We also needed a new way to generate signatures with opentitantool before the changes would be compatible with our integration tests and signing utilities. We discussed the issue at one of the regular Software Working Group meetings. This is a good forum for smaller-scale decisions, where OpenTitan maintainers from different organizations can informally coordinate and seek feedback on engineering decisions. There, we decided to directly link the reference implementation into opentitantool with bindgen rather than, for instance, look for a different Rust crate. This option would give us more future flexibility, including to experiment with alternative parameter sets like we’ll discuss in the next post. We integrated the reference implementation into our infrastructure and generated the bindings so that I could switch opentitantool to use them (see pull requests #23049 and #23104).

There were also two smaller code changes for the new version; domain separator support to match the FIPS 205 standard (see pull requests #23762 and #23765), and a small bugfix from the upstream reference implementation (see pull request #22894). The bug didn’t affect any of the parameter sets that had been submitted as part of the PQC competition, but was problematic when experimenting with different, alternative parameters.

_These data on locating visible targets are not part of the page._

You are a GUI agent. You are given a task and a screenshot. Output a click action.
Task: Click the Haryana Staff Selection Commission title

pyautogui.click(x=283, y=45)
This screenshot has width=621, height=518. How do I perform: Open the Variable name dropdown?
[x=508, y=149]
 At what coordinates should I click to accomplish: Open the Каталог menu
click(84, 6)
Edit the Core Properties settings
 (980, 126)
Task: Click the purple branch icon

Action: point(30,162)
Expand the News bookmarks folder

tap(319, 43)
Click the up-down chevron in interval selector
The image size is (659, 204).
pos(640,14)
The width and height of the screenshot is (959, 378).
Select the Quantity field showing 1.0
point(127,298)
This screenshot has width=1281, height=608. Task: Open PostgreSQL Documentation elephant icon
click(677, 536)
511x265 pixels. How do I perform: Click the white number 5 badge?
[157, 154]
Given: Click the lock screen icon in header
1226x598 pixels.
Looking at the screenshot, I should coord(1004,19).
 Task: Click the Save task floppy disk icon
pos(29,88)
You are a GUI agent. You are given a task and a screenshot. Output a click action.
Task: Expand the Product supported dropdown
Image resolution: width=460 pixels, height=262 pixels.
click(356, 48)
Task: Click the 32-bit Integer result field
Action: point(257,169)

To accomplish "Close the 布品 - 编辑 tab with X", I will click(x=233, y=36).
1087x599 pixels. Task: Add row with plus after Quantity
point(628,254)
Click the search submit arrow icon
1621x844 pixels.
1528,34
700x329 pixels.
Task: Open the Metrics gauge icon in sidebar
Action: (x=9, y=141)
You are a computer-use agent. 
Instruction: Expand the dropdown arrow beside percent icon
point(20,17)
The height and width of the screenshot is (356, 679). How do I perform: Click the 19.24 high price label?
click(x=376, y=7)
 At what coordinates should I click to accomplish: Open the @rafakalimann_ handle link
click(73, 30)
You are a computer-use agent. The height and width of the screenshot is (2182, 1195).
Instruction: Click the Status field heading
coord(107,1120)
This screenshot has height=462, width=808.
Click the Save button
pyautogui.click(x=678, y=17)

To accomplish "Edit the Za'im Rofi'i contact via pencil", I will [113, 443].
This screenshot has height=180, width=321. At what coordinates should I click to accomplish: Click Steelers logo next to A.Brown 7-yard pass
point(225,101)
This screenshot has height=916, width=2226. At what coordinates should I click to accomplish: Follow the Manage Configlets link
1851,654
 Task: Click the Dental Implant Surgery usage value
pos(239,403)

Finally, we changed the parameter set from SHAKE to SHA-2, as I discussed a bit already in the last post. In May 2024, just before a code freeze, we received a time-sensitive request to switch to SHA2 parameters to maintain compatibility with project partners’ infrastructure. Luckily, we were able to take advantage of the existing organizational and technical infrastructure to evaluate the effort and risk of the change, agree on a plan, and implement and test it in time. First, we wrote an RFC for the change and the TC approved it. To help inform the decision, we did some quick performance estimates to check if there would be an impact on verification speed. In general, SHAKE is faster than SHA-2 in hardware. However, our SHAKE implementation is masked for side-channel protection and the SHA-2 implementation isn’t, so it runs a little bit faster. Also, we had implemented a new save/restore feature for the SHA-2 accelerator hardware since the first tapeout (see pull request #21307), which we could use to accelerate a performance-critical part of SPHINCS+. After the Technical Committee approved the RFC, we updated multiple parts of the test infrastructure to include SHA-2 parameter sets (see pull requests #21681 and #23598), and then implemented the extra bits of code (e.g. MGF1) that we needed and swapped over the implementation (see pull request #23710 and #23732). Then we went through and, using similar techniques as we had for SHAKE as well as the save/restore feature, optimized the code so that it would run a significant few milliseconds faster (see pull request #23761). For code size and schedule reasons, we fully swapped over the implementation and don’t support the SHAKE parameter sets as an option in this version. For future OpenTitan chips, we’re considering supporting both.

Closing Words and Thanks

And of course, like most technical projects, we build on the work of many others; in this case, we benefited greatly from the SPHINCS+ authors making a high-quality reference implementation and test vector generation script available under a permissive open-source license. We strongly believe that accessible, quality implementations are indispensable – in hardware and software alike! So thank you to the SPHINCS+ authors, especially Peter for suggesting that we try running SPHINCS+ and helping us set up the first experiments.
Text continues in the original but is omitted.